# SELECTED EXCERPT
▼
State of the Markets: February 7, 2022


In our last post on the January 2022 crash, we went through the process of analyzing the recent market top and following sell signal that triggered within our proprietary set of indicators.

Since then, the market has rallied a few percent from the January lows, but has struggled to regain bullish momentum despite the VIX volatility index retreating, and the bulk of the market stabilizing somewhat, chopping certainly but refusing to set new lows.

Bitcoin & the crypto market have even managed to rally significantly, gaining more than 30% from the recent lows and marching higher by the day.

So what gives? Is the market poised to base and rally, as it has been so prone to do, or is a bear market coming?

As always, we like to throw away bias and turn to the charts so we can let the data be our guide.


As you can see, the data is fairly mixed; some good and some bad. Hence, the market reaction is somewhat mixed, with some good days and some bad days.

The bottom line is that yes, we're running headfirst into a Fed tightening cycle, and money supply is shrinking across the globe. However, tightening cycles aren't all bad, as they generally happen during periods when the economy is strong.

Presently, global economies are recovering from Covid, but also struggling to overcome high inflation, supply chain issues, and labor shortages.

Lastly, our PCRI's indicators suggest that positioning is still protective compared to the last 18 months, but hedges are slowly coming off. That said, today the market turned on a dime and selling pressure completely destroyed the day's gains, closing equities negative, but leaving VIX negative with them.

Our advice to members is simple...the market is indecisive and choppy at best. Therefore, there's no reason to be an active participant until things clear and we have a verified bottom signal, or another moment from which to short.

Sometimes the best trade is no trade at all.
▲
# TASKS TO PERFORM
a) In the State of the Markets post, why does the advice to members say there is no reason to be an active participant right now? Answer in one to three sentences.
b) According to the State of the Markets post, how much have Bitcoin and the crypto market gained from the recent lows?
c) List every problem that the State of the Markets post says global economies are struggling to overcome.

# SUPPLIED ENTRIES
▼
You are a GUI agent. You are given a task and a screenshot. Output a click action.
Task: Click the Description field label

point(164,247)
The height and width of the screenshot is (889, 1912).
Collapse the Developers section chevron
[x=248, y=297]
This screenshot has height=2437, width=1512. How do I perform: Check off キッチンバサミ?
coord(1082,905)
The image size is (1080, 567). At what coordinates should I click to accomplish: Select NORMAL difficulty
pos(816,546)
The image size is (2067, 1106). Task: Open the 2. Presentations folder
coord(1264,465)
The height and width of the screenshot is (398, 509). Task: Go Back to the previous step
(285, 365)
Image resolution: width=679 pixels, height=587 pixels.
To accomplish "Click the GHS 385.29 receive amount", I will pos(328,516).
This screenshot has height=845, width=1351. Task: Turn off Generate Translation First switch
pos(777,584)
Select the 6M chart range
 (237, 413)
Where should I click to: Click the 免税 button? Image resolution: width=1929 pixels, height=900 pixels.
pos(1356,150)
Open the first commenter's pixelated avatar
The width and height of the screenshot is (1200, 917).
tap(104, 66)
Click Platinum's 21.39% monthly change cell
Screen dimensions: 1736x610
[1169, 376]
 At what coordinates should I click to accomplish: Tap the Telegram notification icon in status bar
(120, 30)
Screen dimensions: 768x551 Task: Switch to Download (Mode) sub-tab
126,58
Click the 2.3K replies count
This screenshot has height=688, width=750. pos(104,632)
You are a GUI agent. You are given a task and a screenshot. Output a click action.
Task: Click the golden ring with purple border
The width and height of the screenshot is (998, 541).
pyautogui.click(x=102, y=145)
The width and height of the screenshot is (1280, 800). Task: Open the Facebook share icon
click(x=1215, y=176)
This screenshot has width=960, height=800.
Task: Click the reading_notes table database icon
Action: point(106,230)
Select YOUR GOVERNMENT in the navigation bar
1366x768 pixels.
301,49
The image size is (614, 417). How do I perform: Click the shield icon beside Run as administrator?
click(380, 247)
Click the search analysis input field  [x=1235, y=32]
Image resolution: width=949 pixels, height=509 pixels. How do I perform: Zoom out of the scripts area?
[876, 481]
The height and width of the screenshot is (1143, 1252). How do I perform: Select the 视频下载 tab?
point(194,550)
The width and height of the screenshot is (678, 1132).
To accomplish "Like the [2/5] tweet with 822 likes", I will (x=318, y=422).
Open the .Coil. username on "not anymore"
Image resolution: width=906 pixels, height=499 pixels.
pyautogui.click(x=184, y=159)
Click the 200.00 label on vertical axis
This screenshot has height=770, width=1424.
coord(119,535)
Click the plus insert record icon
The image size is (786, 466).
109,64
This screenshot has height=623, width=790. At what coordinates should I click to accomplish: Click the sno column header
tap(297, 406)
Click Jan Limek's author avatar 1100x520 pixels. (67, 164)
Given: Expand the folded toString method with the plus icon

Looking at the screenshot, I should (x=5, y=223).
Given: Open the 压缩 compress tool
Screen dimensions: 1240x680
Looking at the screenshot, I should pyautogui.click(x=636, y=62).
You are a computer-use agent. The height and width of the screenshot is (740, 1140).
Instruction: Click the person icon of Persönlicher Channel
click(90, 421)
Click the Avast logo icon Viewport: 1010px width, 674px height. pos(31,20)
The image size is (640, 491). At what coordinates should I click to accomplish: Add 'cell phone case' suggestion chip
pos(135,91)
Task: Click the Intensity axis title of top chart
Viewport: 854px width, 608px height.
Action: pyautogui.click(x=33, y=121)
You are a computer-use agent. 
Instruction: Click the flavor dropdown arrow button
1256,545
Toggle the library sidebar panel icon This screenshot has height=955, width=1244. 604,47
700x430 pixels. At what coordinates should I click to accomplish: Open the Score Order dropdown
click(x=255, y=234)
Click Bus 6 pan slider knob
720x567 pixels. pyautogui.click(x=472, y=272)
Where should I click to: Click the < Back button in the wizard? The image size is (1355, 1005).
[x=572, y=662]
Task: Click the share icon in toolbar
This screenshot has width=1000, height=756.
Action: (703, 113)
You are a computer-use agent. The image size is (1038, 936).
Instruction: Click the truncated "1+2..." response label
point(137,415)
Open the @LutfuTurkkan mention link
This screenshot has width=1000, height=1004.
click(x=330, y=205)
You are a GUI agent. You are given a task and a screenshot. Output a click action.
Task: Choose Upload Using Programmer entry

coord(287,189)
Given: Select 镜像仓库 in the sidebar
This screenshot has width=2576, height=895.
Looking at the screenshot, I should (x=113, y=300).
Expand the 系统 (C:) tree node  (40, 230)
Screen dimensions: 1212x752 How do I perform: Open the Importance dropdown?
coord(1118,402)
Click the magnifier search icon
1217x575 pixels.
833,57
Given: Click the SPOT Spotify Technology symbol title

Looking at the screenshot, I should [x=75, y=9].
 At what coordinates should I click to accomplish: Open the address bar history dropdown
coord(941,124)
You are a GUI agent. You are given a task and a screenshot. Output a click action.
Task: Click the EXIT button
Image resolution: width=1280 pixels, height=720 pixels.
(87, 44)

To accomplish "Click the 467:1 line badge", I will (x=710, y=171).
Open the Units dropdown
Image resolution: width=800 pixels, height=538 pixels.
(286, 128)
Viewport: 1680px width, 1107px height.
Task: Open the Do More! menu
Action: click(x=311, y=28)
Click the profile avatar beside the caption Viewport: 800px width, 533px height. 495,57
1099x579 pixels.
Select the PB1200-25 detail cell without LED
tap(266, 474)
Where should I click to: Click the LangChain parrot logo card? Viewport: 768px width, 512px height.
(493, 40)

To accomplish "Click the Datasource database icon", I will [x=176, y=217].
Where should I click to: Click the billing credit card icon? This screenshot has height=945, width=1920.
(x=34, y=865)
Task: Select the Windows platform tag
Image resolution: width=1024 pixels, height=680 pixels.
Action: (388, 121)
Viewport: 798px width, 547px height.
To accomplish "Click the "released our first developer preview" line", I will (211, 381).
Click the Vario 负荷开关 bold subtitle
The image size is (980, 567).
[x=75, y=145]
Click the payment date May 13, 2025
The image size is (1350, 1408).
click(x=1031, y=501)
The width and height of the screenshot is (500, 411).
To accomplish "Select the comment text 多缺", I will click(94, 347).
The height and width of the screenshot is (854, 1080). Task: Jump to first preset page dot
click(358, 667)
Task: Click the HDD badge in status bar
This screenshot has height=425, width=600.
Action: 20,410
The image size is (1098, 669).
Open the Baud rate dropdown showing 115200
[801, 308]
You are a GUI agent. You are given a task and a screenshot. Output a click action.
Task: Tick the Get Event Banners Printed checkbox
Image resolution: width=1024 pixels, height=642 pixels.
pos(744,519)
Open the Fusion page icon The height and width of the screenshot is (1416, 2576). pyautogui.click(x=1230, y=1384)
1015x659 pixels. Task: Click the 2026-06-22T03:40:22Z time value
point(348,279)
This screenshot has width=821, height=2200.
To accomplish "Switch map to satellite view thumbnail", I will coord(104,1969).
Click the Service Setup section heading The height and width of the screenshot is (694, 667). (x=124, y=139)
▲
# ANSWER LIST
a) The market is indecisive and choppy at best. It makes sense to wait until things clear and there is a verified bottom signal, or another moment from which to short.

b) More than 30%.

c) High inflation, supply chain issues, labor shortages